*Records for processing*
===

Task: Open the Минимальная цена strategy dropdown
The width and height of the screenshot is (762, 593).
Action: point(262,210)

===

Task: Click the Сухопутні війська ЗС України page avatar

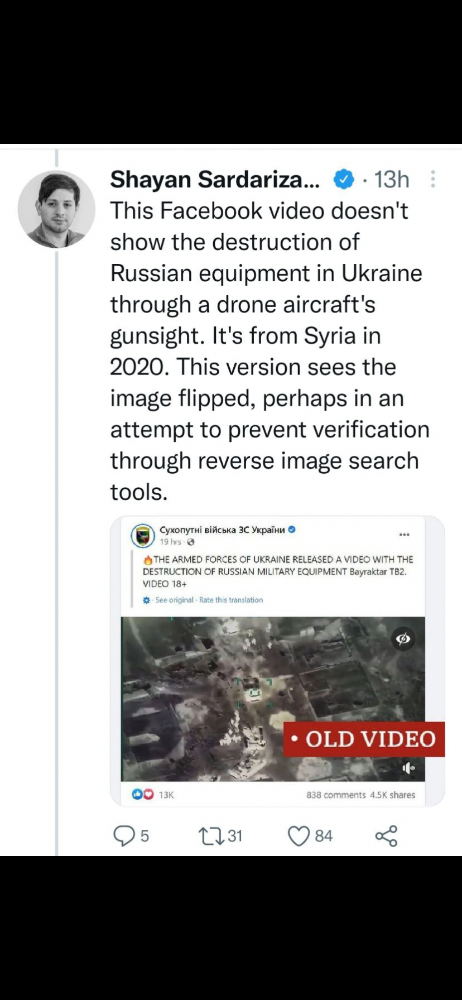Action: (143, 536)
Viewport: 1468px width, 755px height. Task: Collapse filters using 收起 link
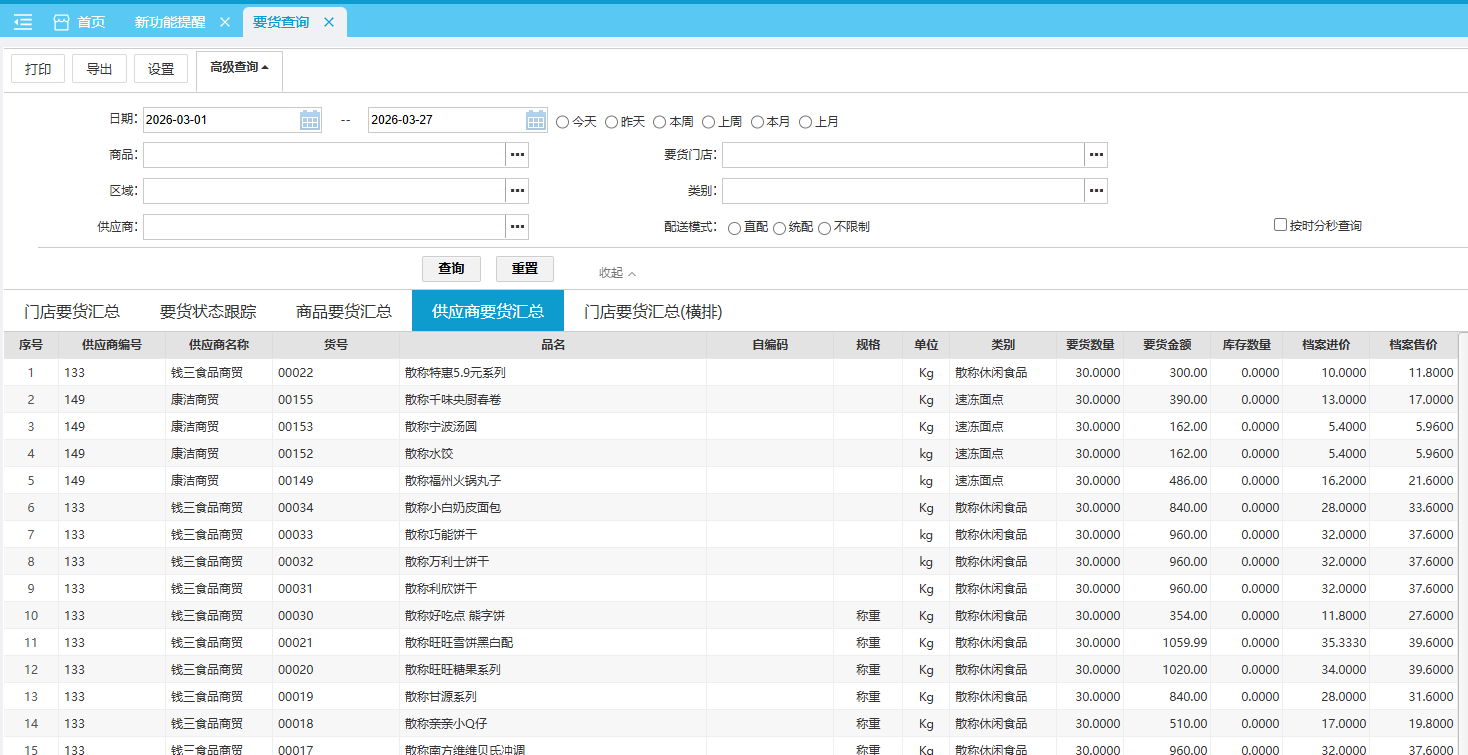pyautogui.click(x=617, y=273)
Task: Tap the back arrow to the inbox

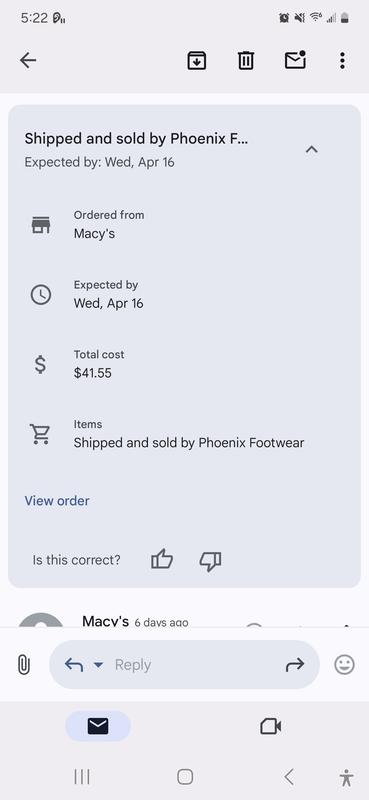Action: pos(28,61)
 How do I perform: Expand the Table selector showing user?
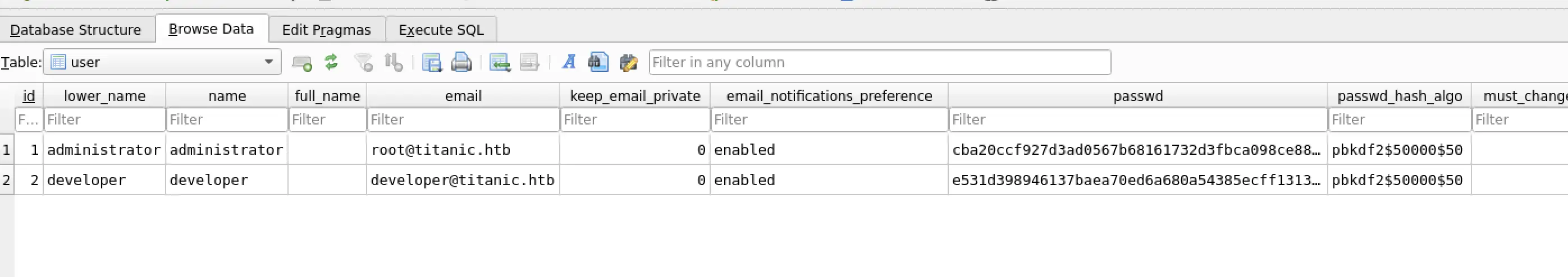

===

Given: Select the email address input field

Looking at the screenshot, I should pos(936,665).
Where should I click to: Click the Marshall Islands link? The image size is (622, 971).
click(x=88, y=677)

===

*What is needed*
Retype the lines above exactly as they appear, from the line containing "Task: Click the" through the line containing "How do I perform: Expand", and leave out any pictures.

*The completed task*
Task: Click the Сухопутні війська ЗС України page avatar

Action: (143, 536)
Viewport: 1468px width, 755px height. Task: Collapse filters using 收起 link
pyautogui.click(x=617, y=273)
Task: Tap the back arrow to the inbox

Action: pos(28,61)
 How do I perform: Expand the Table selector showing user?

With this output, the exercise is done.